Richard Odilu is a film-maker, media consultant, blogger, writer, and he tweets from @thenaijaseer.


Op-ed pieces and contributions are the opinions of the writers only and do not represent the opinions of Y!/YNaija.


Comments (7)

  1. u ar very correct Richard. God will judge d pple of ALUU community. oh God y do dey av 2 die like dis . please Lord send helpers 2 rescue us in tym of nid AMEN. May der gentle souls rest in perfect peace AMEN.

  2. Thank you Richard for this piece. Very aptly put! Cannot believe that some would even try to justify the actions of the Aluu community murderers by placing the blame on the government, or by saying that perhaps they were guilty of a crime or saying we live in a lawless society. Those people should have known when to stop but they refused and that in my opinion makes them animals.

    Even if boys were guilty of the alleged crime of stealing laptops and mobile phones, punishment is usually relative to the crime. In criminal law, theft is punishable by imprisonment. Even in religious law – Sharia and the Christian old testament laws, theft is not punished by death.

  3. Can someone tell me why the instigator of those boy's death has not been caught yet?! Can someone tell me why Goodluck Jonathan, because he is not a president because he is not presiding over anything, not mention this boy's death?! This death was publicised because someone sees it as just another video to watch from time to time. The question is if it was not recorded, would we have known? The government should now know that we have a time bomb waiting to happen: social media! When any information goes viral, then the people react. We have Egypt, Tunisia,etc as examples. Our polity should take note, they have done enough harm to this nation and its people, if they don't change, the true Nigerians will soon fight back and fight back we will. A forest fire starts with a spark! God help us!

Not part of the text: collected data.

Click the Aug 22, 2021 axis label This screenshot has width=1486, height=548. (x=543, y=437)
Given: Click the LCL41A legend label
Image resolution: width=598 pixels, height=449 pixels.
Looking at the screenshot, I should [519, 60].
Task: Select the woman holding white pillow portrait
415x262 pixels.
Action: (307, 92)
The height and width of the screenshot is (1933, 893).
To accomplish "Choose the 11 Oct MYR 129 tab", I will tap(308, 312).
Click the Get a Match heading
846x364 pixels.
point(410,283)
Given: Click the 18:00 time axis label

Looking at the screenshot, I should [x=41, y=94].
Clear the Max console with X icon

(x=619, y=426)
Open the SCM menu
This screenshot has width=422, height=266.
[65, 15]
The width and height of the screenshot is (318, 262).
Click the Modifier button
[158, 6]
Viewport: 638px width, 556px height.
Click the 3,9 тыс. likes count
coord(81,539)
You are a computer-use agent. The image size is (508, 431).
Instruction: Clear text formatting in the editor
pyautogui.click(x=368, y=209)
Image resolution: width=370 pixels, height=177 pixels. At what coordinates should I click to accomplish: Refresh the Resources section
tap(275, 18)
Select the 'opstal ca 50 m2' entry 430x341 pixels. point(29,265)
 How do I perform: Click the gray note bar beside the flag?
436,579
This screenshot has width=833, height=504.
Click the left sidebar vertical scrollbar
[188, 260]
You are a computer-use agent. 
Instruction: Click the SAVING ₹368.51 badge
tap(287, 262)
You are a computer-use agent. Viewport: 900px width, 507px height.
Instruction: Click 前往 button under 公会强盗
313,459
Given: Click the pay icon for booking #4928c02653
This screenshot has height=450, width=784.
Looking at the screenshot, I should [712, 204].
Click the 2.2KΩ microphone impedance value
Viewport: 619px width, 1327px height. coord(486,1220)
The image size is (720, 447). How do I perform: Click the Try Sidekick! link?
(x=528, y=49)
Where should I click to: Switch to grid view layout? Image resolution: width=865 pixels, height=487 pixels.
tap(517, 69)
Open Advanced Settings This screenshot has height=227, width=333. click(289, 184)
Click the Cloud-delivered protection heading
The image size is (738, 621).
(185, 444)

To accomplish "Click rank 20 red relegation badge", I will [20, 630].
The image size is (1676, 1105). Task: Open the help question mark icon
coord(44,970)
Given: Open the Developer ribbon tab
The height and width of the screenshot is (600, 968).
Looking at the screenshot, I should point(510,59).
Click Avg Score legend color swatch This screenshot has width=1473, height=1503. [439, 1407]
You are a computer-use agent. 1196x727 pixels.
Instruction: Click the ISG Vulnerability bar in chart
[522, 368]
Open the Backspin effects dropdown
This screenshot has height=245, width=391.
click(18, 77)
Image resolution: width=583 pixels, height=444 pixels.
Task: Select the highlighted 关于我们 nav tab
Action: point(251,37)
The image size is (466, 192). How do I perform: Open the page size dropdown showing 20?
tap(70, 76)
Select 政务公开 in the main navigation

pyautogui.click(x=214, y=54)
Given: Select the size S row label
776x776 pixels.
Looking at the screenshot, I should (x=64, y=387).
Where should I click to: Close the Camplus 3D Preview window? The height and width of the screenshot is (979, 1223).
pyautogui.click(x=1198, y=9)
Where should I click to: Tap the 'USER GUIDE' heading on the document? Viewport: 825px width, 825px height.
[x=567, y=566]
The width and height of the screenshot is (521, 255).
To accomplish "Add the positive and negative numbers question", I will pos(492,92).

  4. The people of Aluu have always been wicked and a representative of the devil and its evil did but now they've taken it to another height and level,I wonder if they themselves are humans,cause there were young kids(male and females) women,mothers that were supposed to be soft hearted as only mothers can be screaming "Die die die" chanting it like it was just a prayer for evil to overshadow good and civility..if I may ask,can four young boys steal in daylight with bare hands,cause till now nobody has shown us any evident of a weapon/weapons used for the alleged crime claimed by the touts and illiterates idian-hem smoking jobless people of hell qualified Aluu community..God and humans will punish Aluu for generation both the unborn,young and the old,male and female included.

  5. God please I just beg you for one thing this month, O LORD MY GOD PLEASE PUNISH THE ANIMALS IN ALUU COMMUNITY, FOR THIS I ASK IN JESUS NAME….AMEN.

    1. u dey pray why u nor dey write me

  6. You just said it all. No one deserves to die in that manner let alone those young lads. I still shudder when I remember the way one of d guys was hit on the head with a big rock. God forgive us, our hearts are filled with so much wickedness.